On March 28, Earley will bring his story here, as part of a program hosted by the National Alliance on Mental Illness and Colorado College.
Since his book was first published in 2006 — making him a Pulitzer Prize finalist for general nonfiction — Earley has become an ardent advocate for the mentally ill. He has met with advocates in nearly every state, and what he has found isn't encouraging.
Due to a lack of medical care, housing and other services, and laws that allow for intervention only when someone becomes dangerous, this population is routinely forced onto the streets, and then behind bars. A 2010 study by the Treatment Advocacy Center and the National Sheriffs' Association found that 16 percent of inmates suffer from a serious mental illness. Jails and prisons hold three times more people suffering from mental illness than hospitals.
In Colorado, according to this study, there's a 4-to-1 chance that a seriously mentally ill person will be put in jail. It could be worse; in North Dakota, it's 1-to-1, and in Massachusetts, 1.2-to-1.
"Translate that to a heart problem," Earley says. "If you had a 4-to-1 chance that you would wind up in jail rather than a hospital, people would be outraged. But when it comes to mental health, people don't see that distinction."
The stigma of mental illness is just too great, he says.

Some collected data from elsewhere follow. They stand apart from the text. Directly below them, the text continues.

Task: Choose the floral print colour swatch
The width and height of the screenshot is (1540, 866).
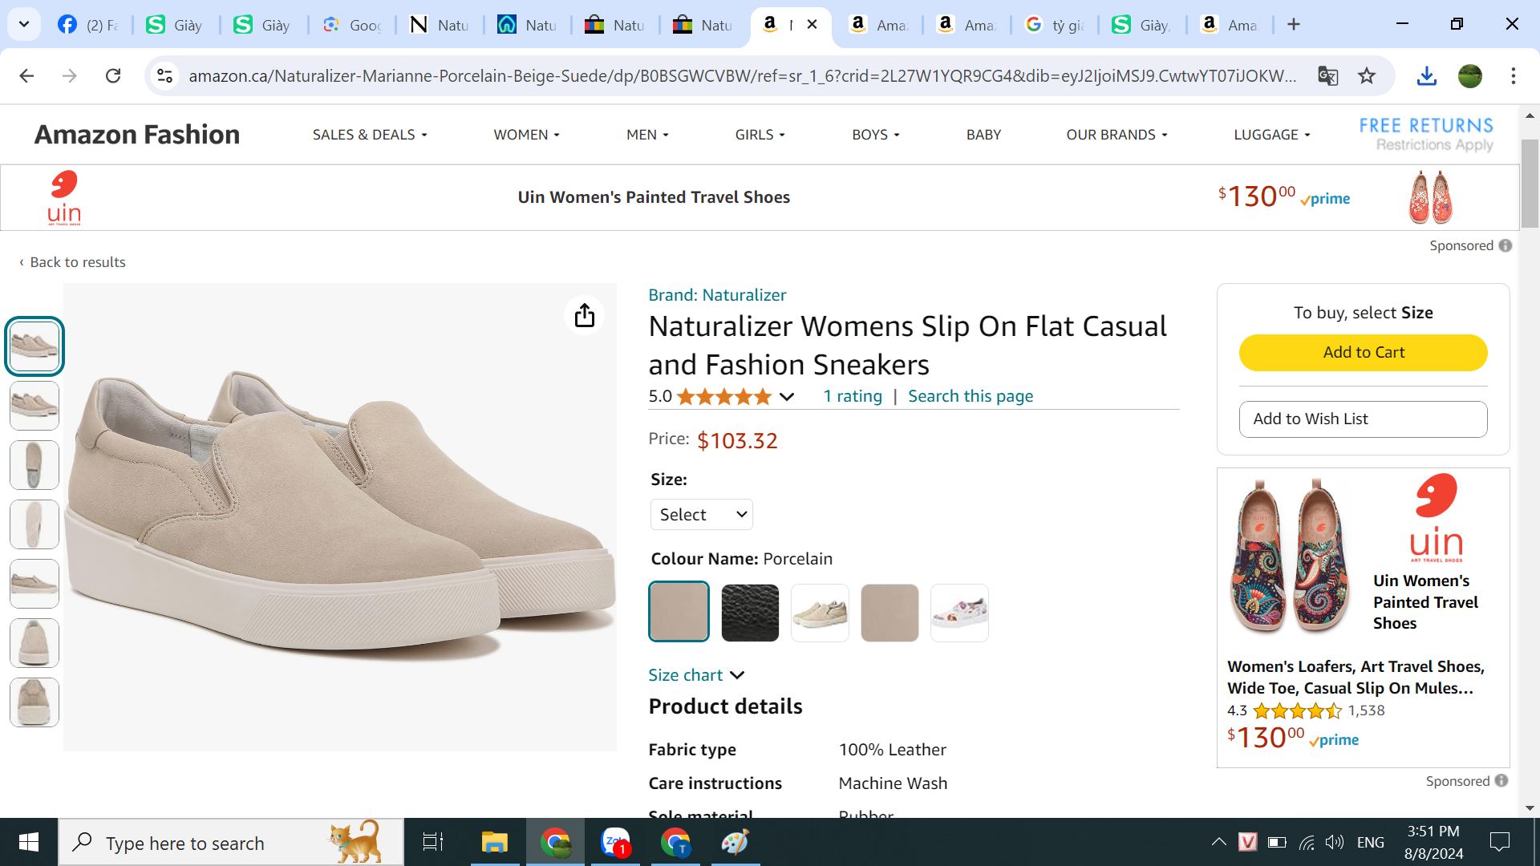Action: (x=959, y=613)
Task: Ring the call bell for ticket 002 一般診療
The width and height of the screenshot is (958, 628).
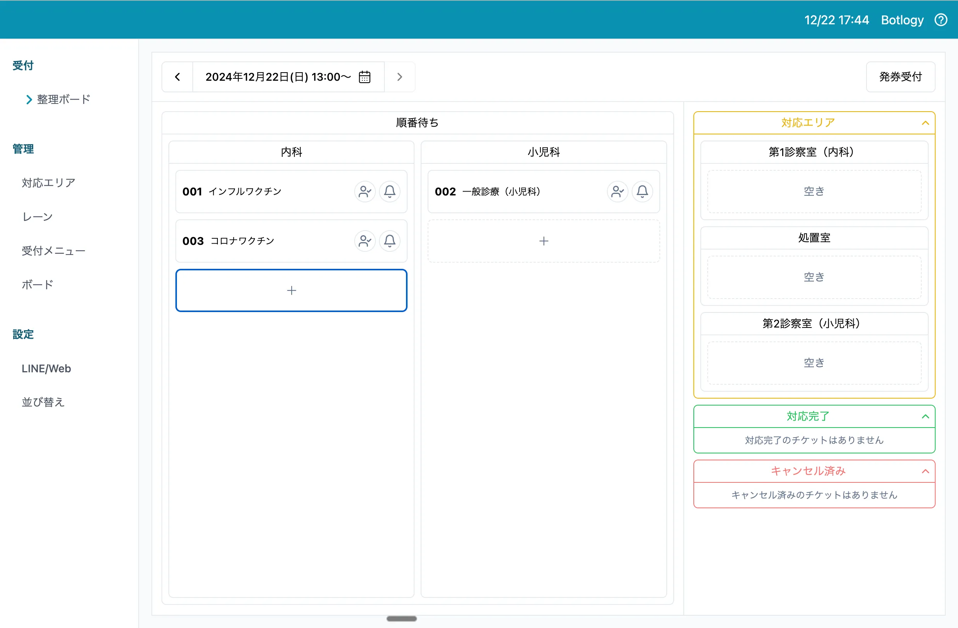Action: point(642,192)
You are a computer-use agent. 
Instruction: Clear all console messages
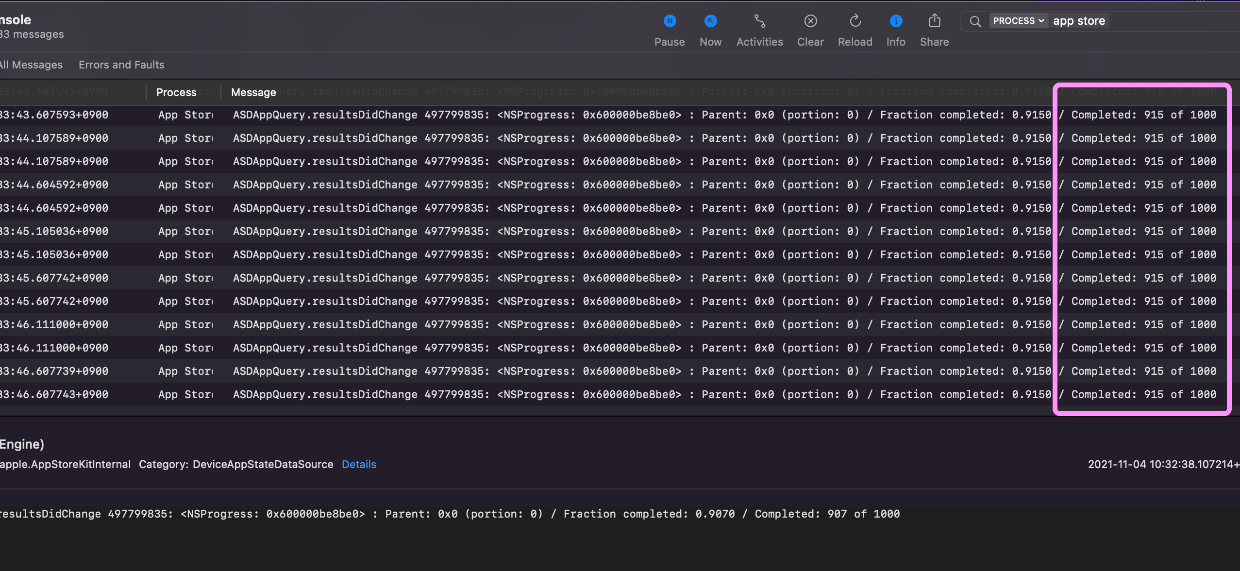810,21
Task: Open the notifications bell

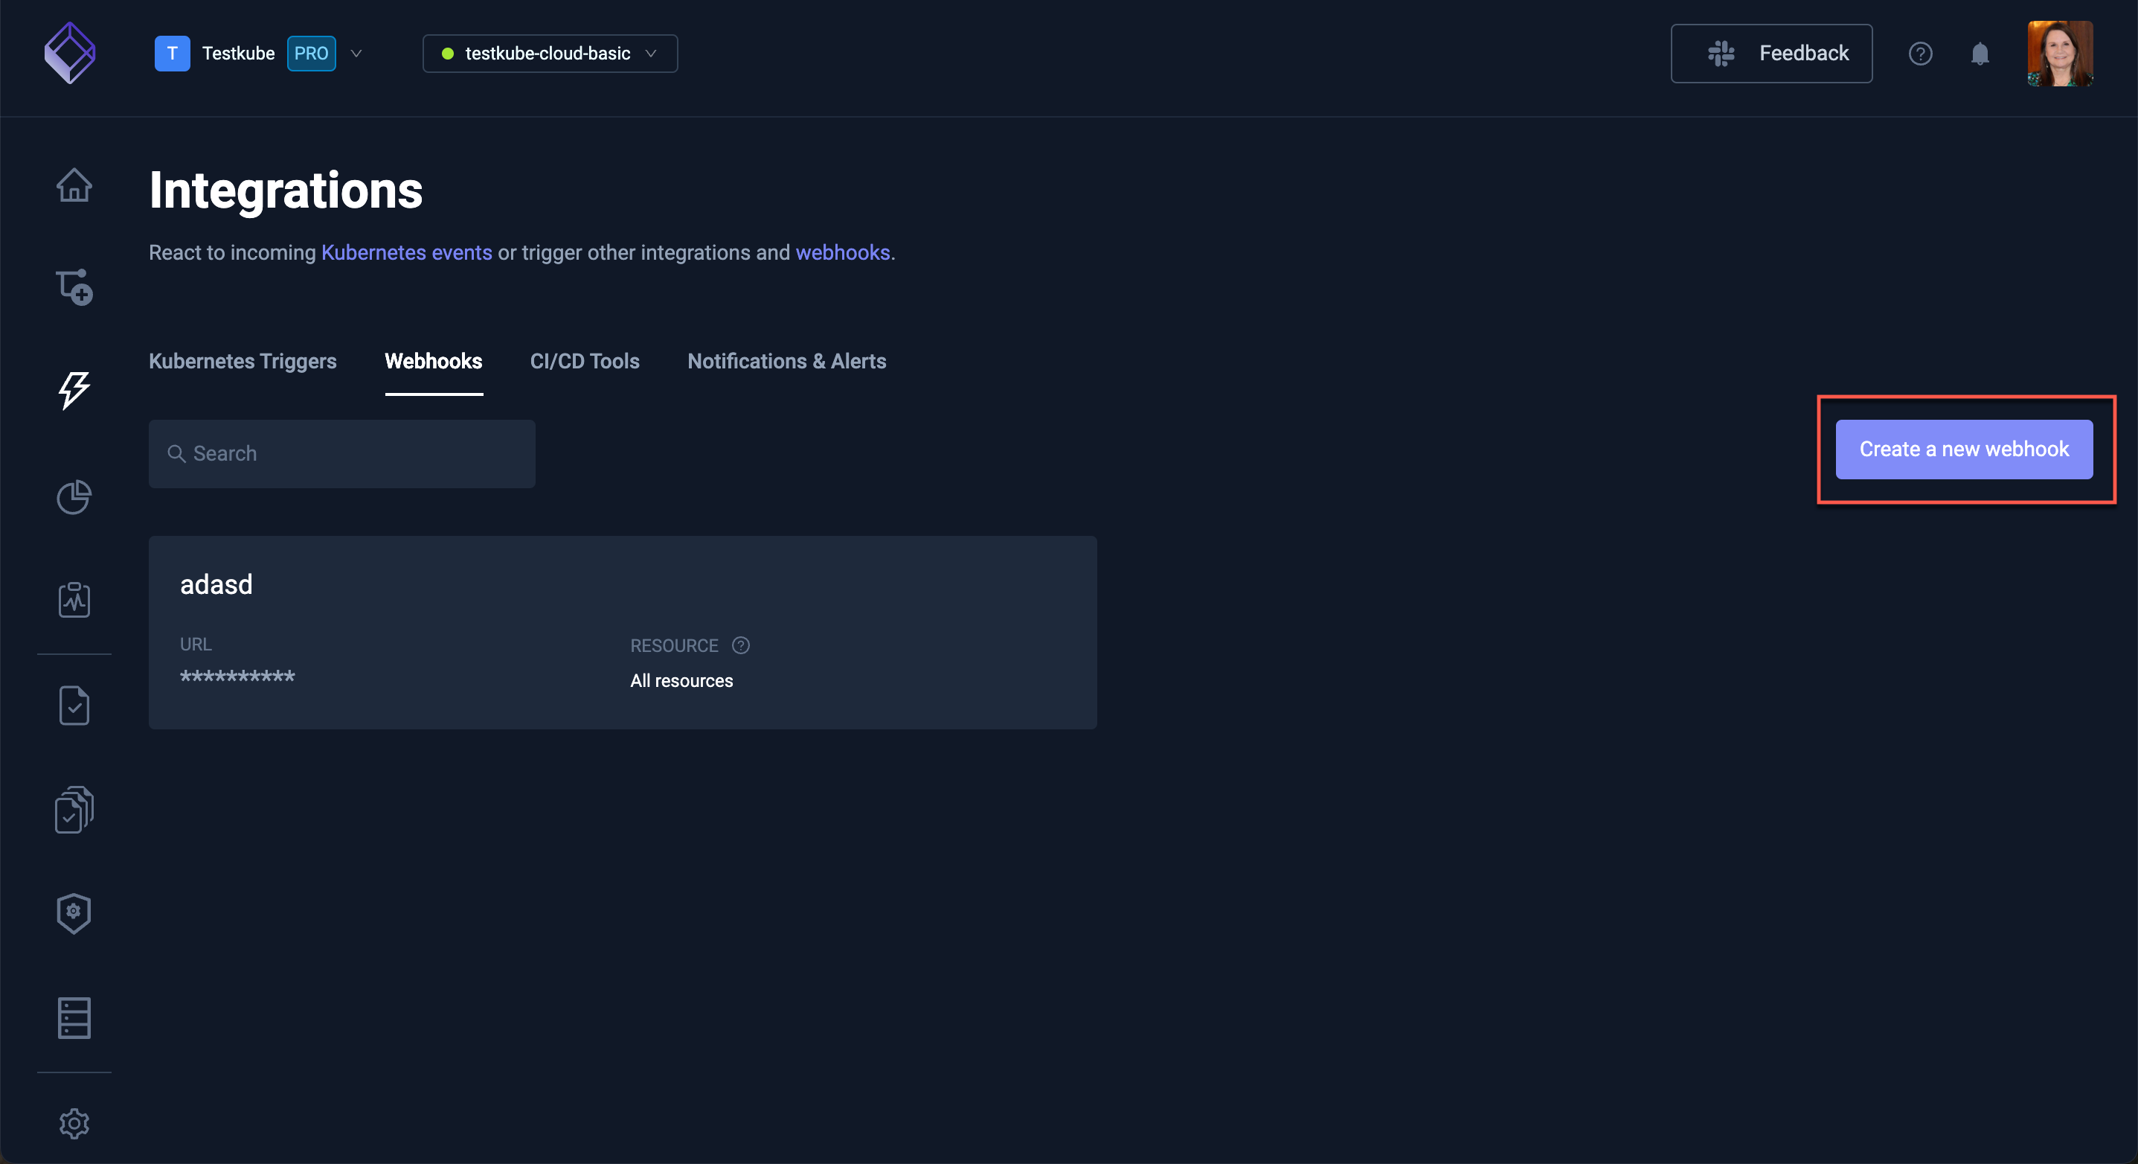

"We are afraid of them. We don't have a whole lot of sympathy for them. You look at them as bums, lazy, alcoholics or drug addicts. But it's much more complicated than that."
Lori Jarvis, executive director of the local NAMI affiliate, says that Earley's path to advocacy is common.
"That's how most of us come to NAMI," she says, "because we've had a family member who struggled with mental illness."
NAMI's flagship program, Family-to-Family, is a 12-week class that helps people understand what their family member is going through, and how to advocate, she says. It's one of a number of available local programs.
And while there are other caregivers in the community, such as AspenPointe and Peak Vista, the amount of care available for psychiatric patients in El Paso County — particularly for those who are uninsured and under-insured — is limited. For instance, spokesman Kevin Porter says AspenPointe receives state funding to treat only 879 uninsured mental-health patients each year; his organization scrambles to serve 3,000 to 4,000.
Says Earley: "We make it more complicated than what it is. What does a person with mental illness want? That person wants what you and I want: a safe place to live, a purpose in life, and someone to love them. It's really that simple."